Wednesday, February 07, 2007

Male and Female Relationships

In Edna St. Vincent Millay’s I, Being Born a Woman and Distressed, the rhyme scheme of this sonnet shows that the first eight lines portray a very important issue and the following six lines give a response to the particular issue. The issue the speaker addresses is the idea that women shouldn’t have to have a relationship, sexual or not, with whomever ever is courting her. Many woman in Millay’s time succumbed to the idea that men should always get what they desire. The speaker mentions how she has given in to male desires and in the end became attached and confused. Her response to this problem is denying males the luxury of getting what they wish. The male that she chooses she will love and the male she doesn’t like she will hate but pity because they don’t know any better. The speaker is telling men that she refuses to surrender to their lines but will pity them because they don’t know any better. She is telling women to join her and not give in to male and societal pressures because in the end you are only hurting yourself.

In Andrew Marvell’s To My Coy Mistress, the speaker is trying to convince his mistress to have sex with him. He begins the poem by mentioning time, his only and strongest argument. He states, “Had we but world, enough, and time,” meaning if he had the time he would wait for her but they don’t have time. He continues by saying all the things that would happen if they had enough time. He makes Biblical references to Noah and the Ark and the conversion of the Jews. He proceeds by referring to her different body parts that he would admire for thousands and thousands of years, if he had the time. The speaker says they don’t have an infinite amount of time because eventually they both will die. He turns her coyness into a sin because if she waits to long and dies her virginity would be wasted. He then changes his tone and says that she will get old and she will not look as nice and desirable as she does now. He closes by telling her to succumb to his request and have sex with him before it’s too late.

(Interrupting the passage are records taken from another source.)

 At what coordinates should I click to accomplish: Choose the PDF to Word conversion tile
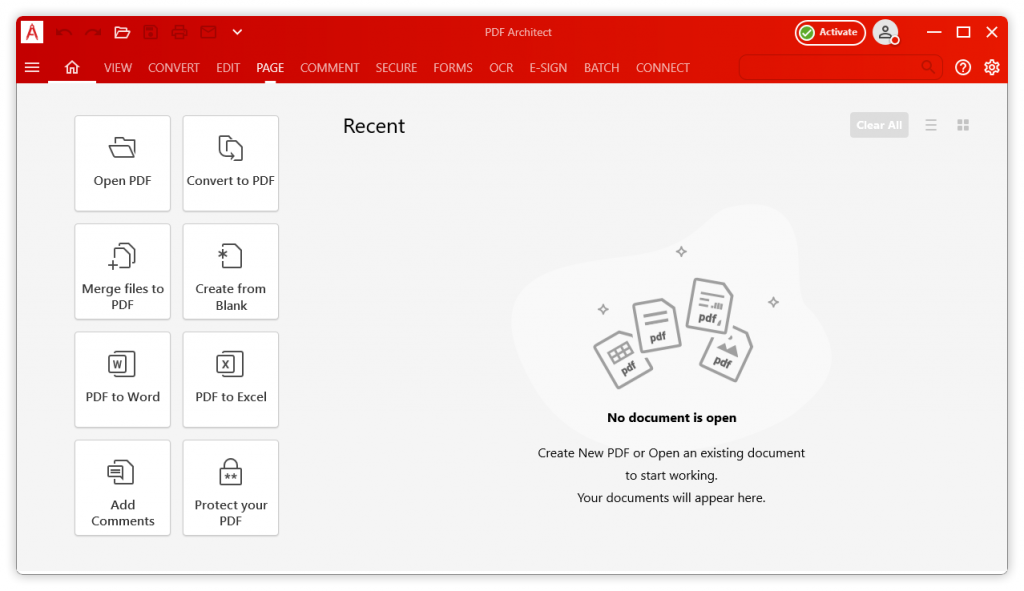[x=122, y=379]
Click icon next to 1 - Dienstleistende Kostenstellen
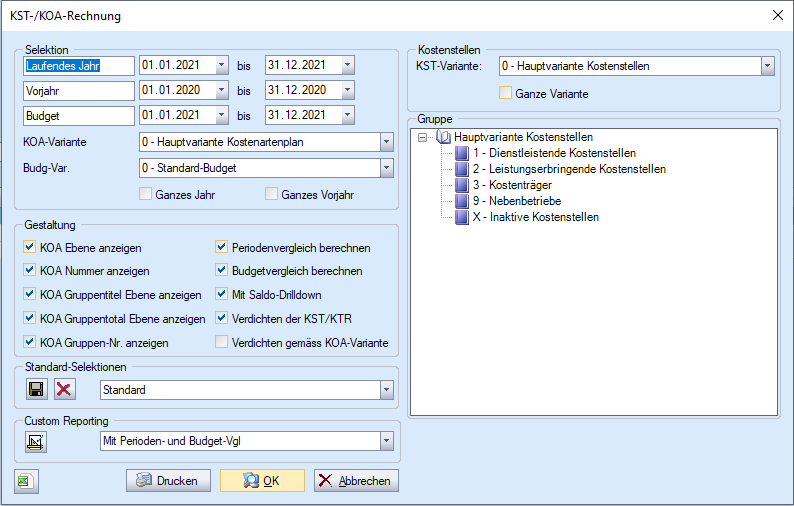 coord(461,153)
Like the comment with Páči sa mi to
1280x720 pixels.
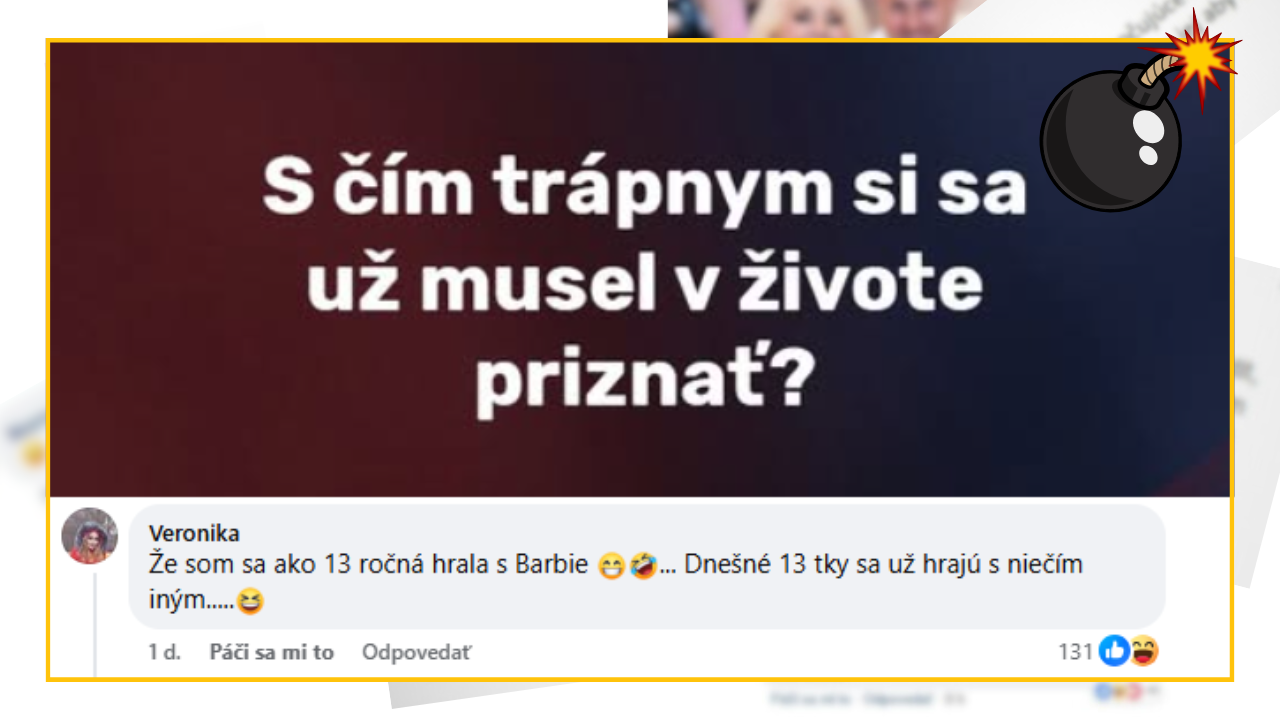[271, 652]
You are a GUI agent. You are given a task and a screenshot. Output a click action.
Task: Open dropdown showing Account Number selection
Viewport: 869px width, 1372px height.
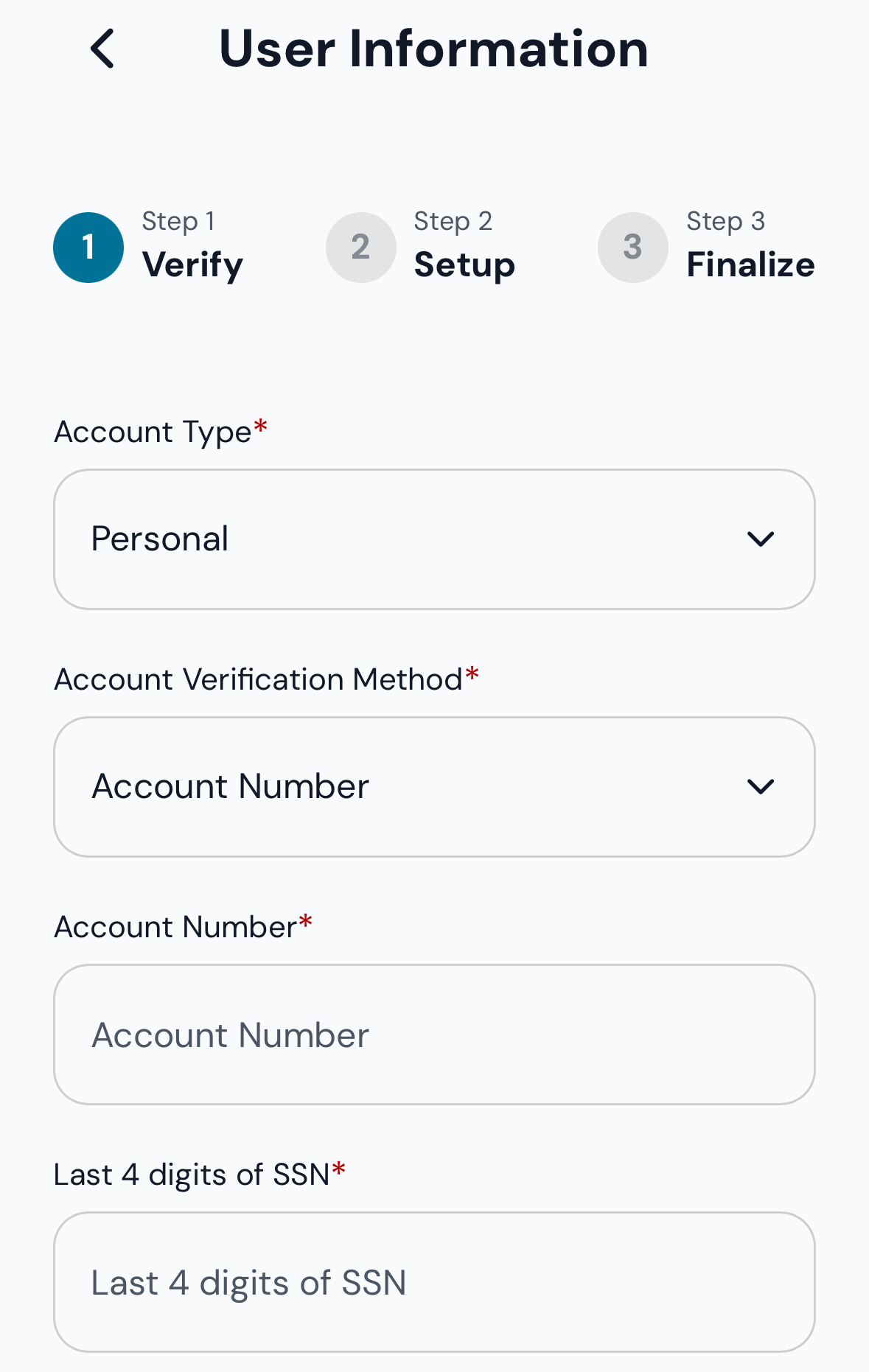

In Zora Neale Hurston’s The Gilded Six-Bits, Joe and Missie May are an established African American couple who spends every Saturday, Joe’s day off, together. Missie May is a strong, intelligent woman who loves her husband, Joe, but at times gives into his demands. Joe is a respectable man who works the night shift six days a week. A new African American man, Slemmons comes to town and opens up an ice cream parlor; he claims that he is really rich and everybody in town believes him. Joe believed him and was really impressed with him but Missie May wasn’t. One day Joe comes back from work a day early and catches Missie May sleeping with Slemmons and beats him up and takes his, gold watch. Missie May says that she didn’t mean to do it but Slemmons said he was going to give her gold. After a few weeks of guilt and shame, Missie May finds out that Slemmons was a liar and his gold watch was fake but Joe forgives her and everything returns back to normal after the birth of their first child.

All three readings incorporate with the theme of male and female interaction. Millay exclaims that women should not give into the expectations of men. However, she believes that men don’t know any better and it’s partially women’s fault because they give men what they want and succumb to their desires. Marvell’s poem is an example, of the men that Millay pities. He writes a whole poem on trying to persuade his mistress to lose his virginity to him before it is too late and she get old or dies. In Hurston’s short story Missie May gives into the words and opinions of men. For example, when she wanted to get seconds at dinner and Joe said no, she doesn’t stand up for herself. Also, when she sleeps with Slemmons she says that he kept coming on to her. By giving into the male commands she hurt the one person she loved the most, Joe.